Start of The data

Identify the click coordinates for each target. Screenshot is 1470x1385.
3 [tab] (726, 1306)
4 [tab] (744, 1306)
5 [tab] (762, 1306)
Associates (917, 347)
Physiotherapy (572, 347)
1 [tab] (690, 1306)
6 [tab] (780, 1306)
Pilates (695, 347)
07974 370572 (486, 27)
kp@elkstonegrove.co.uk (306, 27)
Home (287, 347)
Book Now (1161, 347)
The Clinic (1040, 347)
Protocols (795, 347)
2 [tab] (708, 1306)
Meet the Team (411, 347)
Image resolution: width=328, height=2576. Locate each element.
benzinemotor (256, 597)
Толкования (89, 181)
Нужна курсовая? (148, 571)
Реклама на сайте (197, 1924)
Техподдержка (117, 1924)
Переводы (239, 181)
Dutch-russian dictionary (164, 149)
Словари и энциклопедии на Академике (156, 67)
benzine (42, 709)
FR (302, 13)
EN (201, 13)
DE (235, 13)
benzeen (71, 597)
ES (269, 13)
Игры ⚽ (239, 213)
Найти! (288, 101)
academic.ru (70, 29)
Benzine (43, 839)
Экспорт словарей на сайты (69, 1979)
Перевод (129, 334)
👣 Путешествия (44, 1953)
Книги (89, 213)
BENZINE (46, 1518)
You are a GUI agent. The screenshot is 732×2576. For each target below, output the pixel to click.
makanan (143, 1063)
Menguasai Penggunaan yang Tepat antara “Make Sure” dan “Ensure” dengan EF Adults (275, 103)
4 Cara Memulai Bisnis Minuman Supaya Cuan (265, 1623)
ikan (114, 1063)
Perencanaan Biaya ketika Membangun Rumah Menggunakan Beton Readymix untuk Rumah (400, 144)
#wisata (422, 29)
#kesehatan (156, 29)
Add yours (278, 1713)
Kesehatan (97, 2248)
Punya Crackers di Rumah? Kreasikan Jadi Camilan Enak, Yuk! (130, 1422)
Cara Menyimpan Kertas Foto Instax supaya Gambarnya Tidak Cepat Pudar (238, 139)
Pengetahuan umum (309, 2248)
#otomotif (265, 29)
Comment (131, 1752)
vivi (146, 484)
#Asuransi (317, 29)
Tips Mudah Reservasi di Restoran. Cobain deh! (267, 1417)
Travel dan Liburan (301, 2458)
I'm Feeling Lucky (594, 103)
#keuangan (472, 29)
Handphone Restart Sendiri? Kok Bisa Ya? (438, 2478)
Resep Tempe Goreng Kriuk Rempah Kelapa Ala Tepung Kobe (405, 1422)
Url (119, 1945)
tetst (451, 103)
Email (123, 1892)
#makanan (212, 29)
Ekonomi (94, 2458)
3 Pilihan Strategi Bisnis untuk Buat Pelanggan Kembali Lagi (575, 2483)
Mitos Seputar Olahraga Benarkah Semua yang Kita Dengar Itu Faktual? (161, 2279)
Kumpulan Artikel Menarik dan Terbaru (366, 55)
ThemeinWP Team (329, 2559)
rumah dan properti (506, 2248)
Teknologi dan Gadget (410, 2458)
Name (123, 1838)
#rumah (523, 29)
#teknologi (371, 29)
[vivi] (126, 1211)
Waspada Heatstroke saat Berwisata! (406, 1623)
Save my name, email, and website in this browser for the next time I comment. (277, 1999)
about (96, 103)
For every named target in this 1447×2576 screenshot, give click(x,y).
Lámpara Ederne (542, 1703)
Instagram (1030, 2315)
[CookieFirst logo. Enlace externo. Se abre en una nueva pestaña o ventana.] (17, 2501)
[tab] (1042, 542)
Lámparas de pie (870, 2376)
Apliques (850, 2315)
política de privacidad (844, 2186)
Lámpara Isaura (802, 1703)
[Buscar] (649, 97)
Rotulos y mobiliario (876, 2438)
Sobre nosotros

End of The data

> Task item
Would you print, exactly as written, every line above from the one holding "academic.ru (70, 29)" through the one holding "Handphone Restart Sendiri?", with both included and no other lines?

> Your response
academic.ru (70, 29)
Benzine (43, 839)
Экспорт словарей на сайты (69, 1979)
Перевод (129, 334)
👣 Путешествия (44, 1953)
Книги (89, 213)
BENZINE (46, 1518)
You are a GUI agent. The screenshot is 732×2576. For each target below, output the pixel to click.
makanan (143, 1063)
Menguasai Penggunaan yang Tepat antara “Make Sure” dan “Ensure” dengan EF Adults (275, 103)
4 Cara Memulai Bisnis Minuman Supaya Cuan (265, 1623)
ikan (114, 1063)
Perencanaan Biaya ketika Membangun Rumah Menggunakan Beton Readymix untuk Rumah (400, 144)
#wisata (422, 29)
#kesehatan (156, 29)
Add yours (278, 1713)
Kesehatan (97, 2248)
Punya Crackers di Rumah? Kreasikan Jadi Camilan Enak, Yuk! (130, 1422)
Cara Menyimpan Kertas Foto Instax supaya Gambarnya Tidak Cepat Pudar (238, 139)
Pengetahuan umum (309, 2248)
#otomotif (265, 29)
Comment (131, 1752)
vivi (146, 484)
#Asuransi (317, 29)
Tips Mudah Reservasi di Restoran. Cobain deh! (267, 1417)
Travel dan Liburan (301, 2458)
I'm Feeling Lucky (594, 103)
#keuangan (472, 29)
Handphone Restart Sendiri? Kok Bisa Ya? (438, 2478)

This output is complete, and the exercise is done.